TASK STATEMENT ▸
Find all lines in the records that include the word "icon", and copy them out.

Collected data entries:
/---

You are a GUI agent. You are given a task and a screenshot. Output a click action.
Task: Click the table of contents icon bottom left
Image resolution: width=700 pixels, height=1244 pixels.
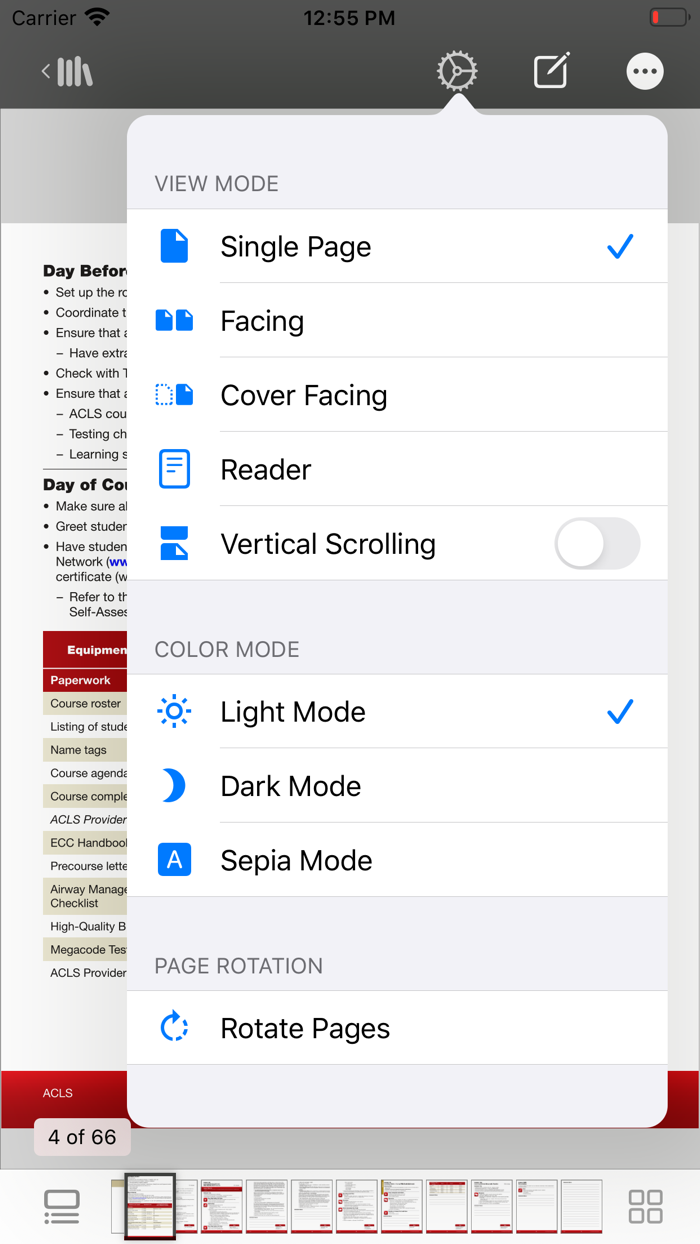[61, 1206]
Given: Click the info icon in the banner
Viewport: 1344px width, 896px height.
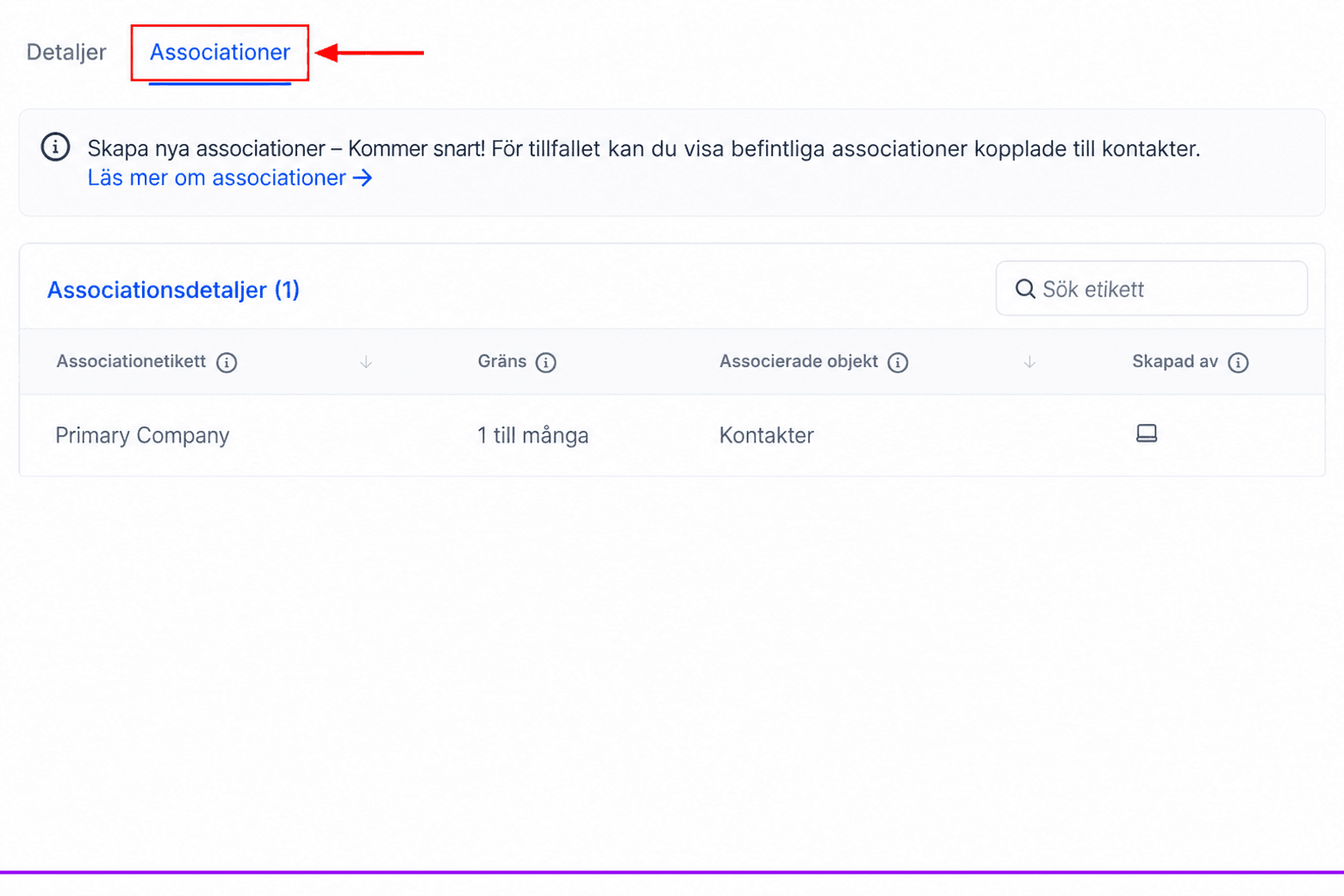Looking at the screenshot, I should tap(55, 146).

\---

WRITTEN SOLUTION ▸
Task: Click the table of contents icon bottom left
Given: Click the info icon in the banner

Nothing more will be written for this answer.